Сестра Камфот тут же покинула растерянного викария и перешагнула через Уилла Келли, чтобы позаботиться о Глоссопе, который продолжал что-то невнятно бормотать. Глядя на это, Аллейн подумал, что новозеландские женщины делом доказали – они сильнее своих мужчин. Взглянув на часы, он повернулся к Саре Уорн и Розамунде Фаркуарсон.
– Буря, похоже, почти прекратилась, но я так понимаю, это вряд ли повлияет на состояние телефонной линии и дороги?
Сара Уорн освободилась от заботливых объятий Розамунды и шагнула вперед:
– Боюсь, вы правы.
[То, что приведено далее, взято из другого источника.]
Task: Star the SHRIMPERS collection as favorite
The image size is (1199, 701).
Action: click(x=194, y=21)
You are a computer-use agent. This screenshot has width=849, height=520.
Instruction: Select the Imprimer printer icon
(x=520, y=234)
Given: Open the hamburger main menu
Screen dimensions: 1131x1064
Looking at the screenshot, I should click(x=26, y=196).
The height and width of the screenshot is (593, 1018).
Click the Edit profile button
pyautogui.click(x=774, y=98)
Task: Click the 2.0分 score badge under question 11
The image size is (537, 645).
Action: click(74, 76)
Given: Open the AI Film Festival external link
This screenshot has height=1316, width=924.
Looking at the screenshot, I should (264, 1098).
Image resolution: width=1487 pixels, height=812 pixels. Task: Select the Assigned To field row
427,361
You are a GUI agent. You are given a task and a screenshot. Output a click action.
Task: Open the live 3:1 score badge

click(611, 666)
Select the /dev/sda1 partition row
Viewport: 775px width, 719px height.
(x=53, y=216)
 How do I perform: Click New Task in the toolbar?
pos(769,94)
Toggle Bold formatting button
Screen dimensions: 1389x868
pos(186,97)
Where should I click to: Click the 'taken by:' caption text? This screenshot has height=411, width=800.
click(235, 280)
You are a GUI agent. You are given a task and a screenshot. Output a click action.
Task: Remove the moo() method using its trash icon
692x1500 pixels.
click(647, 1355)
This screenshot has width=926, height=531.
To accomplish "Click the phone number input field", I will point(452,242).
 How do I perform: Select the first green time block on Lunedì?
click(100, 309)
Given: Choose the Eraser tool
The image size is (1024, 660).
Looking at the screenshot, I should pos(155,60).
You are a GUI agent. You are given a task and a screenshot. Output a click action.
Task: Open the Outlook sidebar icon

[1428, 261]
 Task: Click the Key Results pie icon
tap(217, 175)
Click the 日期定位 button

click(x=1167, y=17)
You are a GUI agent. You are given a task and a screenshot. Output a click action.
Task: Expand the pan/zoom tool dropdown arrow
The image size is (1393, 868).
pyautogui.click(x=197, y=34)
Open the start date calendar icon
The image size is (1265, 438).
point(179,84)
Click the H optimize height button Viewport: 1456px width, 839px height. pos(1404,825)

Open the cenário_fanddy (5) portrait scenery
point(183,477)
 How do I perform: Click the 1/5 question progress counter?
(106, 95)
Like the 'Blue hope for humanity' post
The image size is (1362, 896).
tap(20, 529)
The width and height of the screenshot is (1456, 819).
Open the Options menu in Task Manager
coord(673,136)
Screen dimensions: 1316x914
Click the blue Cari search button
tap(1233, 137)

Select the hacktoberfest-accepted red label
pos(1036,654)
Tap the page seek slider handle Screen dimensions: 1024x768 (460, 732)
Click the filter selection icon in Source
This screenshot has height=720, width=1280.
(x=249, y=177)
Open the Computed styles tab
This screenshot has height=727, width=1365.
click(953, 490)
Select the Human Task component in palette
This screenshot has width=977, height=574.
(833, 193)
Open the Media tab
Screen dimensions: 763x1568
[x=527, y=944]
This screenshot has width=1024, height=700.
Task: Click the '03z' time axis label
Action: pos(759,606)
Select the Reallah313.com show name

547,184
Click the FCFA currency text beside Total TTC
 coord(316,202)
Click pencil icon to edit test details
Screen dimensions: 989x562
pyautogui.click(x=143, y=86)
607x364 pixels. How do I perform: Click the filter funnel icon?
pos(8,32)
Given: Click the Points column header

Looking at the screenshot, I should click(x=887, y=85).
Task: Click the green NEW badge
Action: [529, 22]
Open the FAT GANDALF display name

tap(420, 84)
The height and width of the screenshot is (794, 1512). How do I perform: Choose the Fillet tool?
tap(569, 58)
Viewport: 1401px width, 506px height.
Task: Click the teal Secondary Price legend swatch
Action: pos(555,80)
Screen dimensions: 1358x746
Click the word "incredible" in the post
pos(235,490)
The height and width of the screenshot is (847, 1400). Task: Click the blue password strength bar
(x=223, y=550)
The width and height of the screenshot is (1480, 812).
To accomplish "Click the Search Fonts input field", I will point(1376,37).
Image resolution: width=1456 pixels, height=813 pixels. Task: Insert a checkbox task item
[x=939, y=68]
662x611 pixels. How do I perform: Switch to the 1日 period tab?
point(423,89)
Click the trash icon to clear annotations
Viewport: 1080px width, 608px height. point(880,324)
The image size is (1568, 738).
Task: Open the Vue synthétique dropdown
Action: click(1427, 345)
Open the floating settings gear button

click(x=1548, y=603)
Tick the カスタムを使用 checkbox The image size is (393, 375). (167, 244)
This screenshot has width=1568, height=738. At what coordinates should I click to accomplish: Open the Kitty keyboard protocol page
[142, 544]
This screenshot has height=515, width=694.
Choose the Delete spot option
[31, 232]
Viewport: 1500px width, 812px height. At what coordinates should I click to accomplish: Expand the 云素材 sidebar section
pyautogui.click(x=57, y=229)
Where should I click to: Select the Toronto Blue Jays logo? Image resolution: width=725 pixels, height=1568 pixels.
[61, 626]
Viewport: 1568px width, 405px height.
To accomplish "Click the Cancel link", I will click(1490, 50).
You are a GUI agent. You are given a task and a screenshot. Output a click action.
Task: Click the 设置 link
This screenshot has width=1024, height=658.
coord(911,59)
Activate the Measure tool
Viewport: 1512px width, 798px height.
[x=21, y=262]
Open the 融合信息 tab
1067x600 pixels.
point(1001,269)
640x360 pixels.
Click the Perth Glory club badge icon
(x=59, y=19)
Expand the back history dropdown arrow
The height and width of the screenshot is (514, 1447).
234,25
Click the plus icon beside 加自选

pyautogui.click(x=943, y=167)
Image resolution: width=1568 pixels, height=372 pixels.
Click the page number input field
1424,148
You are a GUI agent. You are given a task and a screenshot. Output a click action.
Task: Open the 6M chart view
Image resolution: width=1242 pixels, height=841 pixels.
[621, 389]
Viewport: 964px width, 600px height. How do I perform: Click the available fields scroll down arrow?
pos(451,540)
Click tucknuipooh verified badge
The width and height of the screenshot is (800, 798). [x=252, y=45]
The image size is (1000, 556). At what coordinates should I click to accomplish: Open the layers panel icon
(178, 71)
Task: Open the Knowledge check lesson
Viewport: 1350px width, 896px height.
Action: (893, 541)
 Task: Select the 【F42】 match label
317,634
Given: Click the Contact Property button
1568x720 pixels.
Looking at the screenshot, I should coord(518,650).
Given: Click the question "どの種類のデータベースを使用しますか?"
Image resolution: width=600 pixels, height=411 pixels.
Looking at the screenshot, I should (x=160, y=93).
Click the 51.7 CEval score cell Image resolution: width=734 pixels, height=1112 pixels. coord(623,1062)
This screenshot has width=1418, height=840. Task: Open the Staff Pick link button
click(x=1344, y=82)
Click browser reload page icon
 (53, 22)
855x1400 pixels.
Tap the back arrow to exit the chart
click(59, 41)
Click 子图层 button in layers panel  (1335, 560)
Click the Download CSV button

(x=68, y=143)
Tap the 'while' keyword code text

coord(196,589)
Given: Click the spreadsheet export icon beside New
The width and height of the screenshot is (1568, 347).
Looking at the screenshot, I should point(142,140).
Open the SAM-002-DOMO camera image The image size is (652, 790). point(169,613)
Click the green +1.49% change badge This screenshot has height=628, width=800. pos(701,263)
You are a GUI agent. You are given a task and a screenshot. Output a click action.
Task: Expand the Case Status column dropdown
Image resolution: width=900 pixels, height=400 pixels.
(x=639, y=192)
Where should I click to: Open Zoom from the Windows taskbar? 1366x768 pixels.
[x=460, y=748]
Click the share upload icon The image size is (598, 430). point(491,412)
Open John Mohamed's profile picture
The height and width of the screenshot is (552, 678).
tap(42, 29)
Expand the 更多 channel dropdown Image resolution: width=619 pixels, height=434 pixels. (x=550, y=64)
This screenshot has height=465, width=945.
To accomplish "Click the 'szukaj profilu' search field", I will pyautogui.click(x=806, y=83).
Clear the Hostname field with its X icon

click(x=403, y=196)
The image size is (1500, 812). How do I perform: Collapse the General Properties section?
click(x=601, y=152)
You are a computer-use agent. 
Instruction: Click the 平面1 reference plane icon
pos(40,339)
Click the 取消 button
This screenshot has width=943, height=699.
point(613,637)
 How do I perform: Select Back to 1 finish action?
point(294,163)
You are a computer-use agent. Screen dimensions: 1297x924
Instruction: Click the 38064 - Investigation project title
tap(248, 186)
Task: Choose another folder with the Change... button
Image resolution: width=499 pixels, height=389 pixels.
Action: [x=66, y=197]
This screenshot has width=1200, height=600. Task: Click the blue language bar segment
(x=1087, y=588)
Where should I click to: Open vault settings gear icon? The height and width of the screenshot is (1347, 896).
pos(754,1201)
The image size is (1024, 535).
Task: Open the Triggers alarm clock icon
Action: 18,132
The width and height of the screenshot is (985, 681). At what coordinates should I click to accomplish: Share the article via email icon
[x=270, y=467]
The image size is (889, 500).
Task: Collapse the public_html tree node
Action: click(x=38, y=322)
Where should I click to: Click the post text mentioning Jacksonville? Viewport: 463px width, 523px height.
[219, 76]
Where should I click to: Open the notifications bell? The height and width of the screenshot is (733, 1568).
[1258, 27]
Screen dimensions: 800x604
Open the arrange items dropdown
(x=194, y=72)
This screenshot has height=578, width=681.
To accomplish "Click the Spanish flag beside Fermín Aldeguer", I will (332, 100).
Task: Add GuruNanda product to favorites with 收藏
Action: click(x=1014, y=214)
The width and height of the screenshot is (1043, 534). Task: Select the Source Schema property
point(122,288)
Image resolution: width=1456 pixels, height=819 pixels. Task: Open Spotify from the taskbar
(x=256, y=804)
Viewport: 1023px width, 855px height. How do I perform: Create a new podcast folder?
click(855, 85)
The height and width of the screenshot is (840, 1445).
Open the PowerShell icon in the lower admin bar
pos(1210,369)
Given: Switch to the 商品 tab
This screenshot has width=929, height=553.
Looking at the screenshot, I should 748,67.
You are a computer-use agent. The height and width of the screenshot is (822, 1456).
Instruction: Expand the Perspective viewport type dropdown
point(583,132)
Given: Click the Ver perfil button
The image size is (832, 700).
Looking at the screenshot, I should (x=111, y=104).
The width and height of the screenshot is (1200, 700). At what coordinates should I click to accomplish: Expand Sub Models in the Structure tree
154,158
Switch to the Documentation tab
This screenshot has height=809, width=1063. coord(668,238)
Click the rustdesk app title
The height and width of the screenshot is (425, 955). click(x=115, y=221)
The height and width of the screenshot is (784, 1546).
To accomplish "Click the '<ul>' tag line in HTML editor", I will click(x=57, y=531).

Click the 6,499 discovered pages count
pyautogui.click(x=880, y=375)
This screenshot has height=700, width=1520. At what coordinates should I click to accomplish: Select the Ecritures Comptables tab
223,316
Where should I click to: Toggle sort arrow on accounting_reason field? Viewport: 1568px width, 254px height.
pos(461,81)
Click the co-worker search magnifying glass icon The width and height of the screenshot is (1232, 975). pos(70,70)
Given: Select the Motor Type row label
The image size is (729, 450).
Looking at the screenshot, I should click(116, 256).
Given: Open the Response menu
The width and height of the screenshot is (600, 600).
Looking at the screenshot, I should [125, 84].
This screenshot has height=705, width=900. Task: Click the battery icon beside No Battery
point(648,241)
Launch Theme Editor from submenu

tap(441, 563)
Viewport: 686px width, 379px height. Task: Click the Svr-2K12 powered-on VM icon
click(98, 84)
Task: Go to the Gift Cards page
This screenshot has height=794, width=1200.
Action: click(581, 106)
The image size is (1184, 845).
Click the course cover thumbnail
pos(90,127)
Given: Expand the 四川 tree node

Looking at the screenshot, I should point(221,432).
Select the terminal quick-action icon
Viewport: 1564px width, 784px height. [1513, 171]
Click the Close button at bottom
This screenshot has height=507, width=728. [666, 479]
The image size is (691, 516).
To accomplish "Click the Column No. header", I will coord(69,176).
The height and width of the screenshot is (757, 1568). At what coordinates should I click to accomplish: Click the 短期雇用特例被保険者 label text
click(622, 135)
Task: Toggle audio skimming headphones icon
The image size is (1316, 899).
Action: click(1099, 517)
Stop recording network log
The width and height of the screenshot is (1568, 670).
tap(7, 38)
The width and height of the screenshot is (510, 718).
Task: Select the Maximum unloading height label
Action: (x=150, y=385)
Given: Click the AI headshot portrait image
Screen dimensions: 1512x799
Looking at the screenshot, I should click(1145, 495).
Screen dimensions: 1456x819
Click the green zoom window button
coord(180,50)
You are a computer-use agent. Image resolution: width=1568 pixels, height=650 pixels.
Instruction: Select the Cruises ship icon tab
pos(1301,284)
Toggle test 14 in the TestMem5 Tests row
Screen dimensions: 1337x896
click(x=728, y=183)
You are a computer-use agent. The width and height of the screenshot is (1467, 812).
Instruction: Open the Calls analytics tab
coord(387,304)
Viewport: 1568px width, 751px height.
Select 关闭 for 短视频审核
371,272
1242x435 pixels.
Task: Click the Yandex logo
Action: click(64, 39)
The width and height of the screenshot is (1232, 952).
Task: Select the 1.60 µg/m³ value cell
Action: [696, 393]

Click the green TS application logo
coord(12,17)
Оливия, которая сидит на коммутаторе в городе, наверняка уже поняла, что линия не работает. Она сообщит техникам, но они начнут проверять с того конца, и будут постепенно двигаться сюда.
– Будут осматривать каждый метр по пути в наше захолустье? Тогда это займет всю ночь, – вставила Розамунда.
Сара Уорн перебила подругу:
– Будь справедлива, Рози, – непохоже, чтобы вокруг бродили толпы мужчин, готовых немедленно броситься на помощь.
– Это смотря кому, – ответила Розамунда, подмигнув совершенно неуместно в данной ситуации.
Раздраженная Сара вновь повернулась к Аллейну:
– Мы не такое уж захолустье, как вы можете подумать.
– Я вовсе так не думаю, что вы. Я понимаю, что линию связи необходимо проверить очень тщательно, чтобы не пропустить ни малейшего дефекта.
– И честно говоря, – добавила Розамунда Фаркуарсон, тоже сделав небольшой шаг к инспектору, – снесенных с моста досок все равно никто не сможет вернуть – даже гордость лондонской полиции.
В ее тоне и поведении проскальзывало что-то такое, от чего Аллейн напрягся. Внимательней взглянув на Розамунду, он был поражен, увидев, что на ее губах играет лукавая улыбка, а в зеленых глазах бегают искры.
– Не думаю, что я гордость лондонской полиции, – просто единственный представитель закона, оказавшийся под рукой, – коротко ответил он, надеясь, что коллеги этой молодой дамы достаточно глубоко погружены в собственные переживания, чтобы заметить ее неподобающую дерзость.
– А в газетах про вас писали другое! – Она вновь улыбнулась. – Вы же не собираетесь изображать ложную скромность, инспектор? Когда ваши навыки так нужны?
– Если я смогу оказать помощь, то, безусловно, сделаю это. Учитывая ситуацию, в которой мы очутились, каждый из нас должен приложить все силы, чтобы разобраться с этим делом как можно быстрее. Разве вы не согласны, мисс…
– Фаркуарсон. Меня зовут Розамунда. Рози, если вам так больше нравится, – кокетливо сказала она, протягивая инспектору руку, которую тот ошеломленно пожал. – Но и нос перед нами задирать не надо, – добавила она, горячо отвечая на пожатие. – Мы сейчас не в Белгравии, инспектор.